Monday, October 15, 2012

Learncation

Left with no soccer, tennis, or pretty much any other kid activity because of the Columbus Day holiday, we decided to do something other than go to brunch and regret not going anywhere. My lovely wife and I had talked for some time about a trip to Washington DC, given that our nation’s capital sits just a pinch away on the map and given that we have a hard time (and little history) with leisure. So we went to DC on what we called, just half-jokingly, a “learncation.”

Getting there proved absurdly easy: Amtrak runs from downtown New York (Penn Station) to Union Station, which sits (perpetually under construction) a few blocks behind the Capitol. The ride was a pleasant one; Q and The Boy especially liked the walk to the cafe car for pretzels as the train banked into corners, which felt like crossing a rope bridge in the wind. The free wifi was nice, too, when it worked.

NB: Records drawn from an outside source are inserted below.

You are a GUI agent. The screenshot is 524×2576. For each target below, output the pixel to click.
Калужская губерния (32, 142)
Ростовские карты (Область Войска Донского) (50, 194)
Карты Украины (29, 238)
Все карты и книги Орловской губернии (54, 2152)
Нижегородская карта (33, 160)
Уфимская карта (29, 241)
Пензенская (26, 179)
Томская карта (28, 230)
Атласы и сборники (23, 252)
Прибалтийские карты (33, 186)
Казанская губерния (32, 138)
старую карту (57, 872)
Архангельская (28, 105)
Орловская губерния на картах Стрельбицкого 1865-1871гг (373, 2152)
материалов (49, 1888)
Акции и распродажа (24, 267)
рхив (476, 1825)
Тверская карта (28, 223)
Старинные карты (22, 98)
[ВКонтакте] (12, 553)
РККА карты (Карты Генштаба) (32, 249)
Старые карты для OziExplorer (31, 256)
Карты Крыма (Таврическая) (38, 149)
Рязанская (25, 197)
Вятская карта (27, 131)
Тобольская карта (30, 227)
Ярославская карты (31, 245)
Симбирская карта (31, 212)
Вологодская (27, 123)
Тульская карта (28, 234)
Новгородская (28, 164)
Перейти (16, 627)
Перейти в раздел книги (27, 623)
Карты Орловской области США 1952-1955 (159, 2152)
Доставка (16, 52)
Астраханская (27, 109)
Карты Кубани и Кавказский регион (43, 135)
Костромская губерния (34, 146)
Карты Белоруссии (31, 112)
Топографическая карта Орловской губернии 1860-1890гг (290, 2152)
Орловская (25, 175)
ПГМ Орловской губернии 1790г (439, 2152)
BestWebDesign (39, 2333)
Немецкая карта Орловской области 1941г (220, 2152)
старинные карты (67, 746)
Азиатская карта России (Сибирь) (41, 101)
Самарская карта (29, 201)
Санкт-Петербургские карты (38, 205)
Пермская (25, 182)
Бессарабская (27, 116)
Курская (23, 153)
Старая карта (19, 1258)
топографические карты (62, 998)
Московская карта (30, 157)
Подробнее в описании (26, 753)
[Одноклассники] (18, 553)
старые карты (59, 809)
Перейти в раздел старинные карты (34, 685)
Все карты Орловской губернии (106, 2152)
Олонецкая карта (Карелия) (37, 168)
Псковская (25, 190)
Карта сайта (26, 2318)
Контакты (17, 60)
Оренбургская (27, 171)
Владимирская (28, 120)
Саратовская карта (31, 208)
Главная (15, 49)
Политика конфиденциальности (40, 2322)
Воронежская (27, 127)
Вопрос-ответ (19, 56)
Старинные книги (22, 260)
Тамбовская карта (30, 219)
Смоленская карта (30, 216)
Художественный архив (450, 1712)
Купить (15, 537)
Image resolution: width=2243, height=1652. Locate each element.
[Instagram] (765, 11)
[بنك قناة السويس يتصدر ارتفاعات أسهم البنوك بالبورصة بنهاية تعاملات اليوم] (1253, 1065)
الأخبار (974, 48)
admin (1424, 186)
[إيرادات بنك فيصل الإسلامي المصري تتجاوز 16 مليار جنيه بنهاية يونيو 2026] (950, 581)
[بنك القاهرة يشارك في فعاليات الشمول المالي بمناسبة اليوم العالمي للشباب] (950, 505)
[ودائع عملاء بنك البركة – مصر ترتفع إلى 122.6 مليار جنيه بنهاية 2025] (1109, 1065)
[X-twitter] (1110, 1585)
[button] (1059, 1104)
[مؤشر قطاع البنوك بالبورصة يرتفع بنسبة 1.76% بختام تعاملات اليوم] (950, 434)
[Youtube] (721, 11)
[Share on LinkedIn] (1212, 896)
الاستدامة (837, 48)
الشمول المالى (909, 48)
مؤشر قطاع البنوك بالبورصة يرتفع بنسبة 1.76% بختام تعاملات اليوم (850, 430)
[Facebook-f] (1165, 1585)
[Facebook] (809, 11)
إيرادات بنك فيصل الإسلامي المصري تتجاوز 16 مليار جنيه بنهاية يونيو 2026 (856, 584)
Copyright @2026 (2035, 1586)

Q and The Boy have been raised urban and feel at ease in cities, which makes cities easy. Besides, Q often gets car sick, so we usually opt for walking and public transportation over taxis and cars. (We chuckled at a chinaware foot in our hotel’s gift shop that read “I walked my feet off in Washington DC!” — the hotel we walked over a mile to from Union Station.) We ate in their Chinatown; we rode and compared public transportation. (The kids couldn’t believe that we had to wait 20 minutes for our Metro train and that at some stops the train lazed in the station for three whole minutes.) We also noted how the countdowns to cross DC streets started so much higher than in New York; 70 seconds seemed downright luxurious.

But we came for what only DC has. After checking into the hotel on Saturday, we walked down New York Ave. to the back of the White House and took pictures, like everyone else, of our president’s house. We circled around to the iconic front, and The Boy took some great shots of the lawn and fountain with my wife’s big camera while we talked loosely about Q’s moving into that place someday. After a little more walking around the White House area, we hit Georgetown, where we ate outside along the Potomac as the sun went out of session and jets etched the blue glass of the sky. An hour or so in the pool back at the hotel, and we were done for the day.

We kept the pace up over the next few days despite the rain and cold. We let the weather work itself out while we spent a good chunk of Sunday being amazed by the Smithsonian Air & Space Museum. We went to the Jefferson Memorial (which we end up calling, for some reason, “TJ’s Place”), and walked from there along the Tidal Basin up through the FDR and MLK Memorials, both big and heavy and more modern in design, to the Lincoln Memorial and the Vietnam Veterans Memorial.

That’s a lot of remembering. But the most memorable experience was visiting the Lincoln Memorial at night. The far west end of the Mall isn’t that well lit, and the cloud cover kept the sky from helping out. Everything was glossy in the wet dark. The Lincoln Memorial glowed gloriously, as did the Washington Monument, looking like an angel’s sword. The Reflecting Pool between the two structures made the sky and the ground a single thing. It was all by design, presumably — it’s called the “Reflecting Pool,” after all — but no less striking because of that, and that rectangle of water made clear why we use ‘reflecting’ to describe a kind of thinking. We all felt both small and a part of something larger than our largest selves.

That was the moment we came for. Q and The Boy, their minds already galloping forward, can now begin really grappling more with ideas. What is a government, and what does and should it do? What is democracy? What does it mean to be free (and enslaved)? What is a law and the rule of law? What obligations do Americans have to their nation (if any)? Ideas usually have facts and things as their biggest handles, so you go look at heavy buildings and statues, and you start learning the facts. Before the train home, you roll your suitcase past the Supreme Court building and the Capitol. You keep quizzing your kids on the three branches of government and their inhabitants until they reliably get it right.

We hope that they will, eventually, be able to take up these big ideas as ideas, and then look back through them at all the marble. We hope they see how this country, like DC, is such a hodgepodge of ideas — Greek, Roman, European, even an Egyptian-inspired obelisk visible from all points like an upturned nail. We hope that they can someday trace the fairly direct line from our cab driver to the Lincoln Memorial and the words cut on its wall. And we hope they will themselves pick up on the distance that can open up between these ideas and their instantiations, perhaps in the remarkable number of homeless people in the cold and rain, in the consistent differences between the drivers and riders of taxis and buses.

And so we begin by taking the train, standing under tall statues, reciting “legislative, executive, and judicial,” swimming in the hotel pool.

We begin by sitting in between the columns; we begin making columns of ourselves. And so we begin.